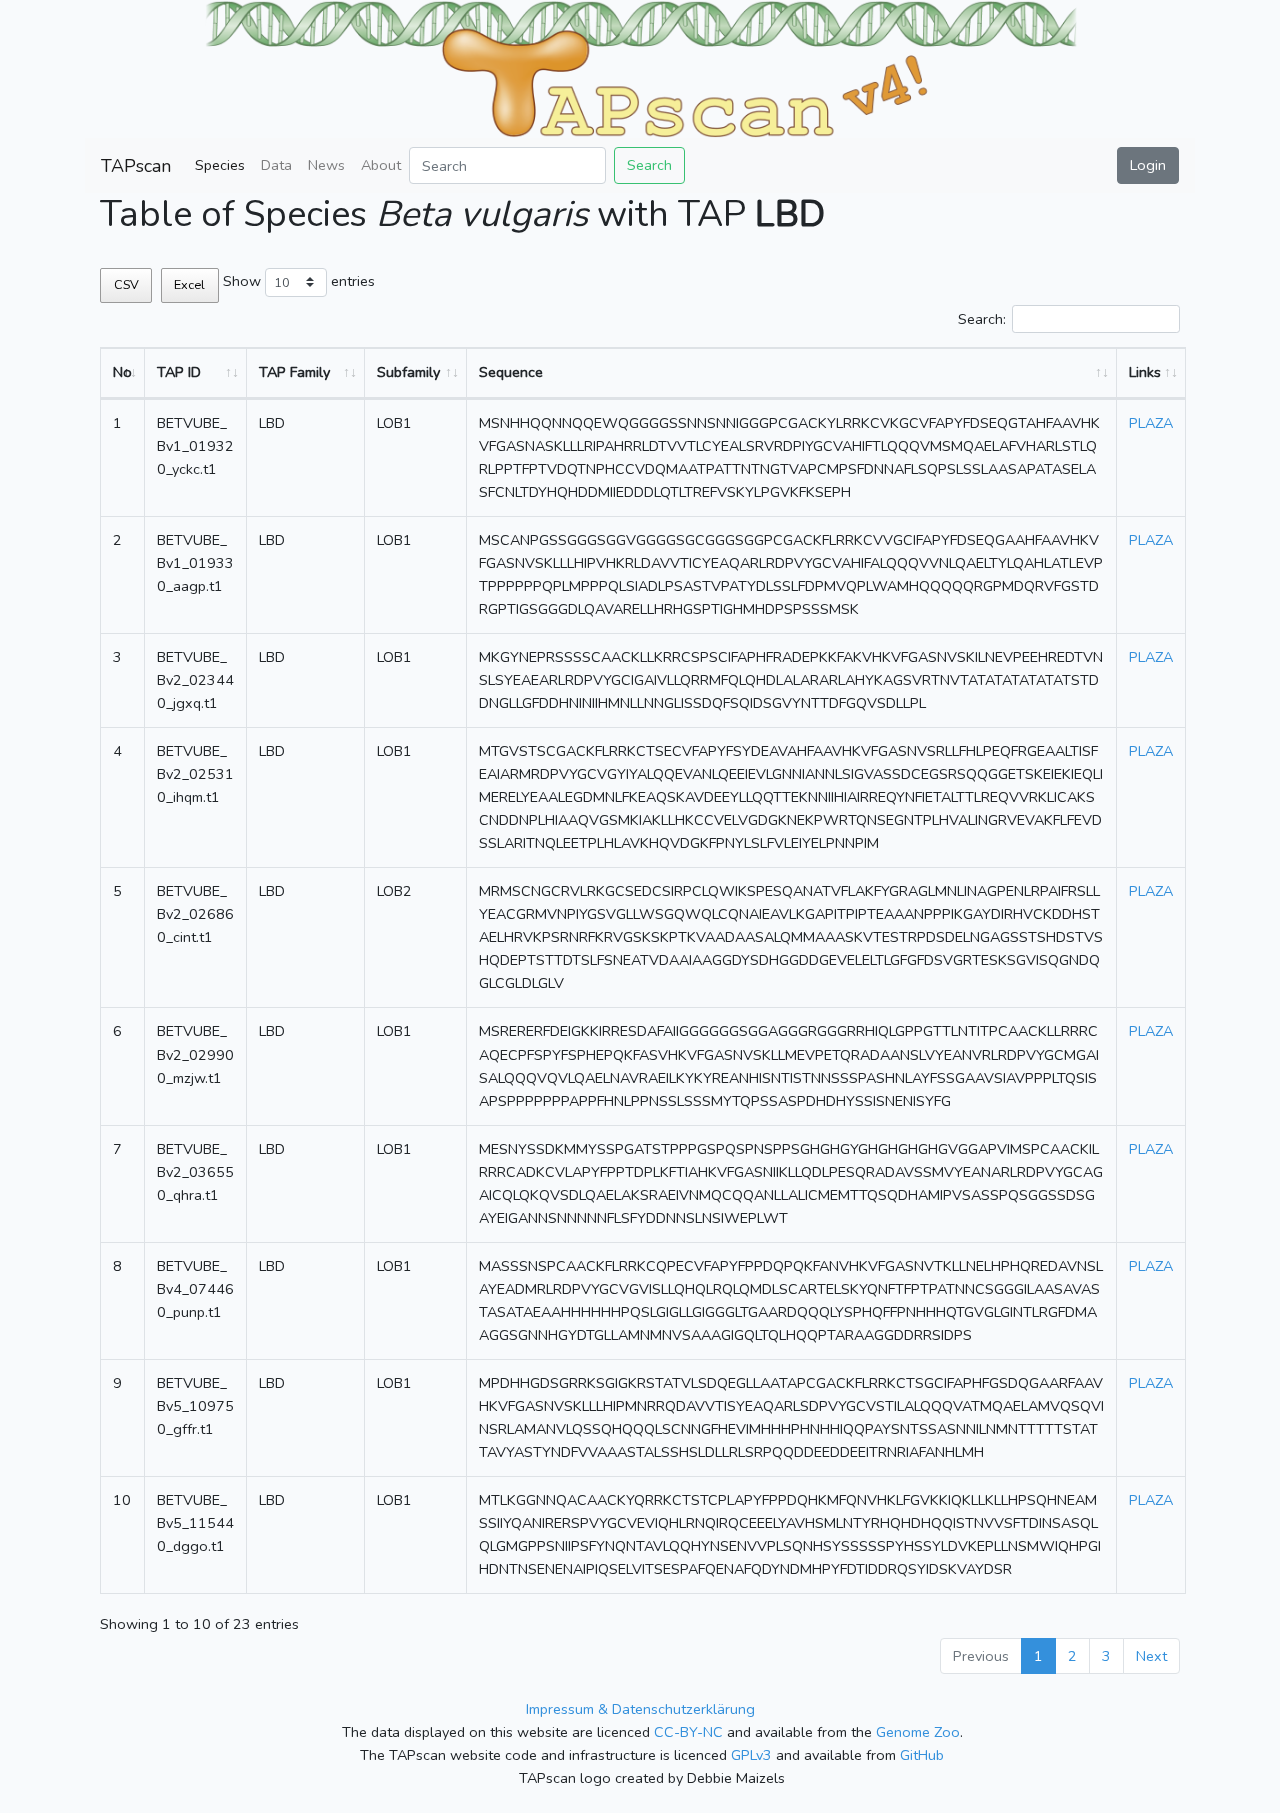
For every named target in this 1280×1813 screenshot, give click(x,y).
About (381, 165)
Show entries (299, 281)
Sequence (511, 372)
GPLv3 (751, 1755)
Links (1145, 372)
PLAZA (1151, 423)
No (122, 372)
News (326, 165)
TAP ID (179, 372)
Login (1148, 165)
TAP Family (294, 372)
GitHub (922, 1755)
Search (649, 165)
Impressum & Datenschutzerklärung (640, 1709)
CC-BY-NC (688, 1732)
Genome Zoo (918, 1732)
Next (1151, 1656)
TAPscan (136, 166)
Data (276, 165)
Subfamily (408, 372)
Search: (982, 319)
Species (220, 165)
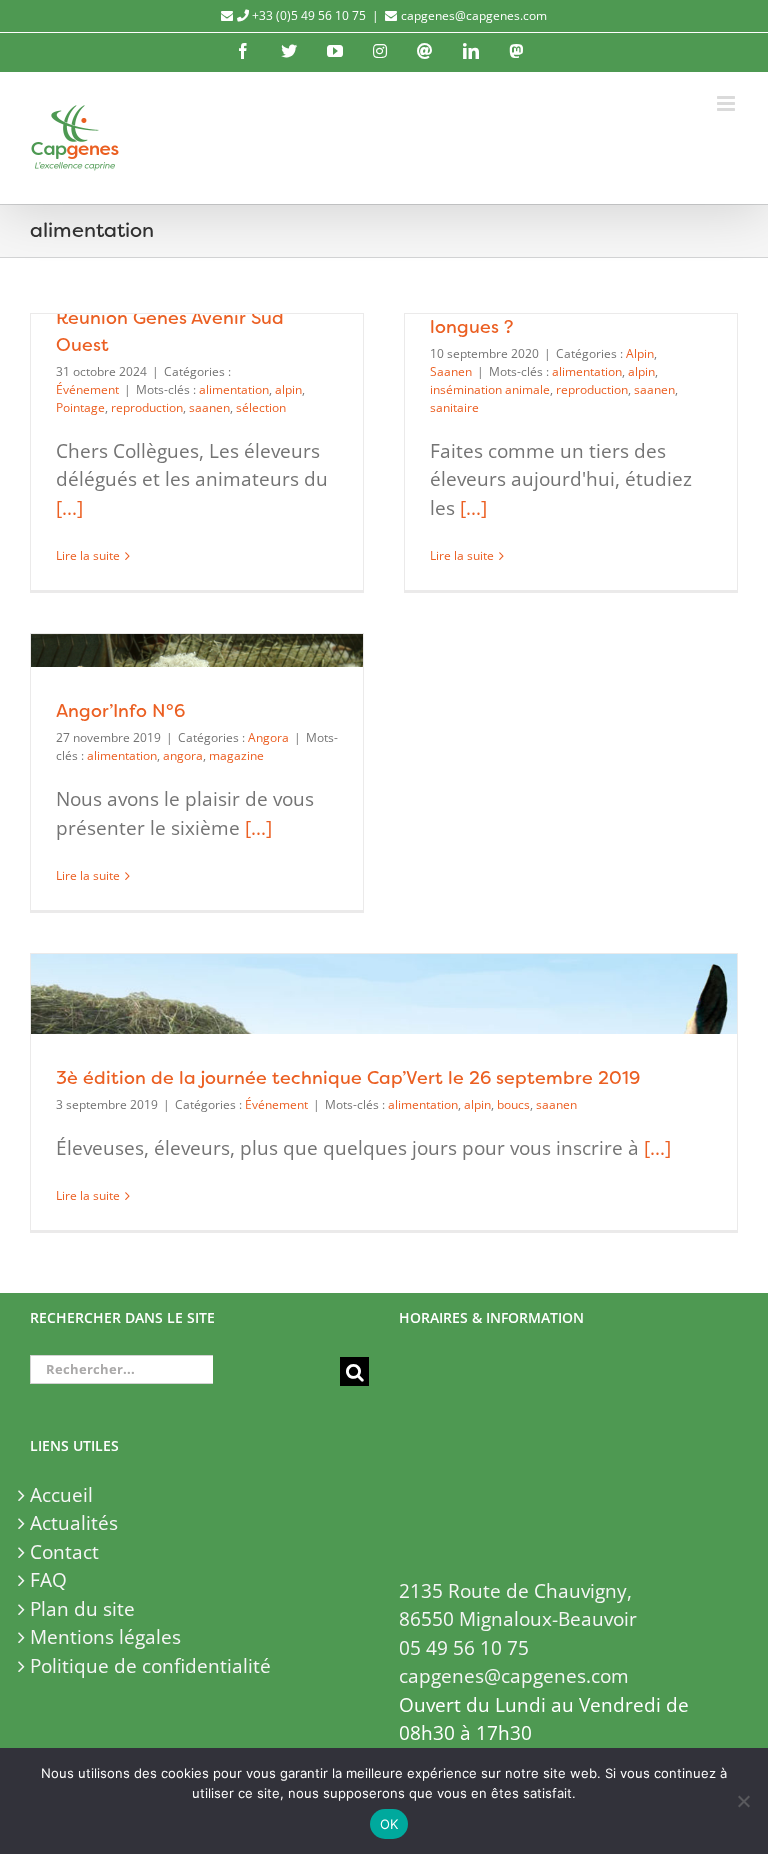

..........

> [Your objective]: Could you return each line, unchanged, from the line containing "PLAZA (1151, 423)" through the last line of the entries above, leaving out the pictures?

> [Your response]:
PLAZA (1151, 423)
No (122, 372)
News (326, 165)
TAP ID (179, 372)
Login (1148, 165)
TAP Family (294, 372)
GitHub (922, 1755)
Search (649, 165)
Impressum & Datenschutzerklärung (640, 1709)
CC-BY-NC (688, 1732)
Genome Zoo (918, 1732)
Next (1151, 1656)
TAPscan (136, 166)
Data (276, 165)
Subfamily (408, 372)
Search: (982, 319)
Species (220, 165)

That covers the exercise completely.